───── Data supplied
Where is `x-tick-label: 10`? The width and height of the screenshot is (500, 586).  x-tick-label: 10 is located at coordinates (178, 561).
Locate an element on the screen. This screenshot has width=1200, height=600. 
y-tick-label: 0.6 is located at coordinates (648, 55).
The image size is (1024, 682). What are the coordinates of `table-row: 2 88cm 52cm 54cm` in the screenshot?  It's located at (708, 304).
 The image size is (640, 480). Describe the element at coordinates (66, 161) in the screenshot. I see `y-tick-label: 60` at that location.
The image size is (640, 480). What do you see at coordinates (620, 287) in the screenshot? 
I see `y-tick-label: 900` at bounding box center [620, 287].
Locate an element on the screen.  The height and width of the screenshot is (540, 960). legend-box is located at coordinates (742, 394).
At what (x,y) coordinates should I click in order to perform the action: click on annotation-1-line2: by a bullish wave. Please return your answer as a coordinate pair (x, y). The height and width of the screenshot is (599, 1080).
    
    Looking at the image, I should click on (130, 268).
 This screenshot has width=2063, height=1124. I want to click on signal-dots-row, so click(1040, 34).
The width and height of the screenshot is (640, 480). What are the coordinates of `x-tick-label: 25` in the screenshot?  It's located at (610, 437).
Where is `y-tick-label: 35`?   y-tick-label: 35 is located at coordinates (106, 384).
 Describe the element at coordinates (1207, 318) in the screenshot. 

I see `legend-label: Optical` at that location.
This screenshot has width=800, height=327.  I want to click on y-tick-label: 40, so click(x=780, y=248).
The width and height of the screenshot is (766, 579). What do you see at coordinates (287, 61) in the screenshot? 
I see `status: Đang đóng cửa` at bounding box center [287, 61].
──────────
**Exercise description**
Extract and repeat word for word the lines beginning with the one containing "Locate an element on the screen. This" and continuing through the one containing "y-tick-label: 0.6 is", including both of those lines.

**Output**
Locate an element on the screen. This screenshot has width=1200, height=600. 
y-tick-label: 0.6 is located at coordinates (648, 55).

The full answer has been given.